[Stored data entries]
━━━━━━━━━━━━━━━━━━━━━━━━━━━━━━

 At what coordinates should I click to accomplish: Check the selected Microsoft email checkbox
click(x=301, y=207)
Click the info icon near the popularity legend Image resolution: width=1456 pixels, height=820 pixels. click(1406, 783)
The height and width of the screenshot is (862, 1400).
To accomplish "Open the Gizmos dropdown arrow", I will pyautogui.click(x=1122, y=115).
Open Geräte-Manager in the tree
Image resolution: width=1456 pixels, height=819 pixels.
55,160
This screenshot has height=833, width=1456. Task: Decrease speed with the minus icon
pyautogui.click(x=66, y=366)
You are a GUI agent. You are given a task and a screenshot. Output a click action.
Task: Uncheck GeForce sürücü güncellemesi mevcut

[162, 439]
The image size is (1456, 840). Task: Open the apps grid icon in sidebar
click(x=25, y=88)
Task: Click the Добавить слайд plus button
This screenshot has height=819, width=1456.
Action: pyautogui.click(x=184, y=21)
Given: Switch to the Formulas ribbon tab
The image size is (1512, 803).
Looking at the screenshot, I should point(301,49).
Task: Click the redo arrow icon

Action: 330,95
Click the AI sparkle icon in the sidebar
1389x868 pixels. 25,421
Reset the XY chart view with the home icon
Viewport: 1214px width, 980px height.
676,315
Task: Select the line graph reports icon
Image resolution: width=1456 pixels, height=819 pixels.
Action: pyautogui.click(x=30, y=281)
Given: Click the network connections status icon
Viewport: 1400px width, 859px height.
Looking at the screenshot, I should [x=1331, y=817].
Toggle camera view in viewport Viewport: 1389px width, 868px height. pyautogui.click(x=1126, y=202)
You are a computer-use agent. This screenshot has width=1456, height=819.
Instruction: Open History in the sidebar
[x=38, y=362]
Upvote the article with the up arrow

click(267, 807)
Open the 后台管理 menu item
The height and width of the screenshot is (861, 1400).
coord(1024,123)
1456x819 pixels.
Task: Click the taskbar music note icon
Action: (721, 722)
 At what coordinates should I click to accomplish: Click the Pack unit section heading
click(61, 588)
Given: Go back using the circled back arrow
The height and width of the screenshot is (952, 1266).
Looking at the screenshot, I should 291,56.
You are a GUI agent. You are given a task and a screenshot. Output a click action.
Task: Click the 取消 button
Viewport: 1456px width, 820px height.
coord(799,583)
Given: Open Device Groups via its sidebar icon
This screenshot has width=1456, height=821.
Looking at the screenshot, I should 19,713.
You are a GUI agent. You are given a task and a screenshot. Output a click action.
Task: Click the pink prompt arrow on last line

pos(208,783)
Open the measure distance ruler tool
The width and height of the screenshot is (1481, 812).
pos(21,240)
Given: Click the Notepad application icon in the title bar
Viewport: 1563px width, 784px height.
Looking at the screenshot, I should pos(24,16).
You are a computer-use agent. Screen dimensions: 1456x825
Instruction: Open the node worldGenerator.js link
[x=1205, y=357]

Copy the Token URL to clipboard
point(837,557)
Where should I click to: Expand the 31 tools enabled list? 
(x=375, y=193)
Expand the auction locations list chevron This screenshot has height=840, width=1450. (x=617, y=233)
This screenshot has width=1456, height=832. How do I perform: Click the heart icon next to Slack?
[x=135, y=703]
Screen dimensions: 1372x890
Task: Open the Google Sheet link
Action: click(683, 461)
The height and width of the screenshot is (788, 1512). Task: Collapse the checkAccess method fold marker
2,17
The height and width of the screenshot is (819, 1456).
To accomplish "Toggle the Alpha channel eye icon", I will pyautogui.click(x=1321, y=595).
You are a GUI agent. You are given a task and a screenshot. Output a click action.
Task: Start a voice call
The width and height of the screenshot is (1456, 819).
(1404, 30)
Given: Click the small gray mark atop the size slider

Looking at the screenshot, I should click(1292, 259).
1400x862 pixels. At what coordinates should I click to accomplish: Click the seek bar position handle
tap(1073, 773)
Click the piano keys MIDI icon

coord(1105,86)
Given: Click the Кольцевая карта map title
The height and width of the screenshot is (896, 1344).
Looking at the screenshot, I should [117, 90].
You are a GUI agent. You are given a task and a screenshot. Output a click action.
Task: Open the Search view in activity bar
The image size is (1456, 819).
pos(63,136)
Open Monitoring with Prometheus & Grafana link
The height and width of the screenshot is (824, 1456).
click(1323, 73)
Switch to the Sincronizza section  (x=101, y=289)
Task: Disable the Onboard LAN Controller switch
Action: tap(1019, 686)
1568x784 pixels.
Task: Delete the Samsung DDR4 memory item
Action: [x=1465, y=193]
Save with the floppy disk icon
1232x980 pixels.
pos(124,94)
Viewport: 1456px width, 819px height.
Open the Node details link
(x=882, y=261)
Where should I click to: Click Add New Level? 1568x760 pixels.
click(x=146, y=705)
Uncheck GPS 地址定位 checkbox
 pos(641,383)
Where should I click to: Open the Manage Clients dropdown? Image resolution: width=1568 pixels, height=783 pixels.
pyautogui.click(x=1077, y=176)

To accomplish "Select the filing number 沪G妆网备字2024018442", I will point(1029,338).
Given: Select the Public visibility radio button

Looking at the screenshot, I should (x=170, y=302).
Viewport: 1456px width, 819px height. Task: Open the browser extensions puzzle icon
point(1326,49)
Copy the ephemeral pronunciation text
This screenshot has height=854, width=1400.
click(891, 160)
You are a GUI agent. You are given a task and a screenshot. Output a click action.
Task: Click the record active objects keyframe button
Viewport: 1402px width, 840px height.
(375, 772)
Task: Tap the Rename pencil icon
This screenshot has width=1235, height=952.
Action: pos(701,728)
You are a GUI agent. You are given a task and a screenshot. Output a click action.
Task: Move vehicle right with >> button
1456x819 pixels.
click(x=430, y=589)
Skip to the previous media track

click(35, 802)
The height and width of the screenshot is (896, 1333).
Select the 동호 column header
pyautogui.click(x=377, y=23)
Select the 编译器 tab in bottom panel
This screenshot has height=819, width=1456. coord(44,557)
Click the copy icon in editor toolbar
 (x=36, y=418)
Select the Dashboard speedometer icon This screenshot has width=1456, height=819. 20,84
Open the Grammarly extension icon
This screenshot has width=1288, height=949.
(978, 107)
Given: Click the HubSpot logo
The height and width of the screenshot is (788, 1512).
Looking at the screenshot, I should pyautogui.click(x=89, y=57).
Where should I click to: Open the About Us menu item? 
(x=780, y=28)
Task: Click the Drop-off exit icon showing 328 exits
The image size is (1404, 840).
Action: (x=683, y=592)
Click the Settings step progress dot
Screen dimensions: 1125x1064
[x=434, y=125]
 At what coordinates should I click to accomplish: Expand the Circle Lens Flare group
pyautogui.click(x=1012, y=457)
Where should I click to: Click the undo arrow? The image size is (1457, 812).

━━━━━━━━━━━━━━━━━━━━━━━━━━━━━━

### EXERCISE INSTRUCTIONS
All that is wanted is an exact copy of the lines above from the one with "The image size is (1456, 840)." through the one with "Given: Switch to the Formulas ribbon tab", with both ends included.

### ANSWER AREA
The image size is (1456, 840). Task: Open the apps grid icon in sidebar
click(x=25, y=88)
Task: Click the Добавить слайд plus button
This screenshot has height=819, width=1456.
Action: pyautogui.click(x=184, y=21)
Given: Switch to the Formulas ribbon tab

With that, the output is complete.